In una nuova relazione degli assistenti sociali della casa-famiglia, Catherine Birmingham, la mamma dei tre “bambini del bosco”, viene definita ancora una volta “ostile” alle istituzioni che la ospitano, con atteggiamenti contrari alle proposte fatte dai professionisti della struttura. Il documento, anticipato dal Corriere della Sera e dal Centro, parla di una donna esasperata dalla situazione a tal punto da suggerire l’aiuto di uno “psicologo”.
“Questo comportamento della figura materna – è scritto nella relazione – si sta presentando sempre più frequentemente nei confronti dell’equipe educativa e nonostante i continui tentativi di trovare un dialogo e un approccio collaborativo, Catherine è spesso ostile e squalificante e deride i nostri tentativi di trovare un punto di incontro e/o le nostre spiegazioni”.

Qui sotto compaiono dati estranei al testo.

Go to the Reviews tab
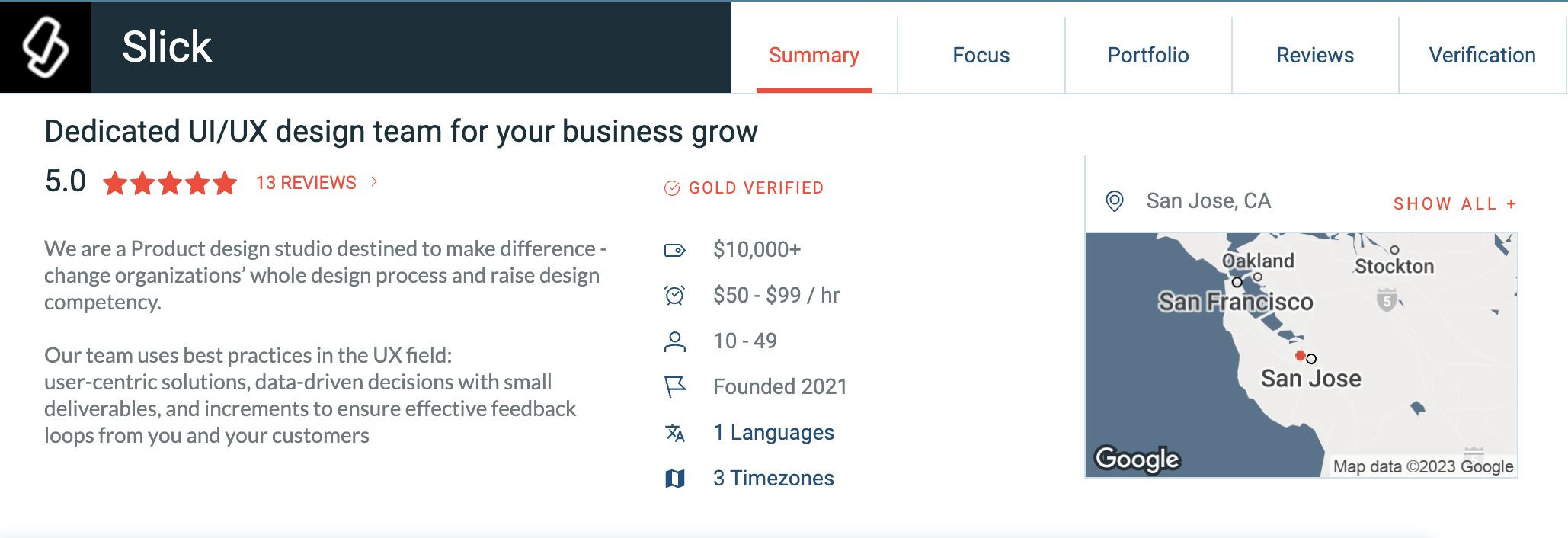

Secondo gli assistenti “non si fida di nessuno e ciò influenza i bambini che, a suo dire, sono arrabbiati con tutti perché vogliono tornare a casa”.
Ieri si è svolto un nuovo incontro con la psicologa incaricata dal Tribunale per stilare una relazione da consegnare ai giudici entro i prossimi quattro mesi. Un secondo incontro conoscitivo, di un paio d’ore, durante il quale è stata registrata una “bella empatia” da parte dell’avvocato della famiglia, Marco Femminella. È lo stesso legale, poi, a criticare la relazione della casa famiglia. “Ognuno dovrebbe fare il proprio lavoro – dice -, se non lo sanno fare mi dispiace per loro”.
Diverso, invece, pare essere l’atteggiamento del marito, Nathan, che avrebbe fatto da mediatore tra la donna e gli assistenti sociali. A dare manforte alla famiglia sono arrivati anche i parenti dall’Australia, la mamma e la sorella di Catherine, che hanno incontrato la coppia nella casa famiglia. “È stato un momento pieno d’amore – le loro parole a La Vita in Diretta -. Siamo molto felici di aver rivisto i bimbi, sono cambiati tantissimo. Non stanno bene, sono molto turbati e diversi da come ce li ricordavamo”.
Cantelmi: dai genitori straordinaria tenuta
“Direi che entrambi stanno dimostrando una straordinaria tenuta, nonostante i momenti difficili che stanno passando”. Così, lo psicologo e neuropsichiatra Tonino Cantelmi, a conclusione del secondo incontro dei coniugi con la consulente nominata dal Tribunale dei minori dell”Aquila per la perizia sulla loro capacità genitoriale.
Alla coppia, i giudici minorili, hanno sospeso la potestà genitoriale trasferendo i figli in una struttura protetta lo scorso mese di novembre. “Soprattutto la madre si sottopone con pazienza e collaborazione ai colloqui – prosegue Cantelmi -. Oggi, sono stati ascoltati entrambi e continua ad emergere la ricchezza umana di questi genitori”.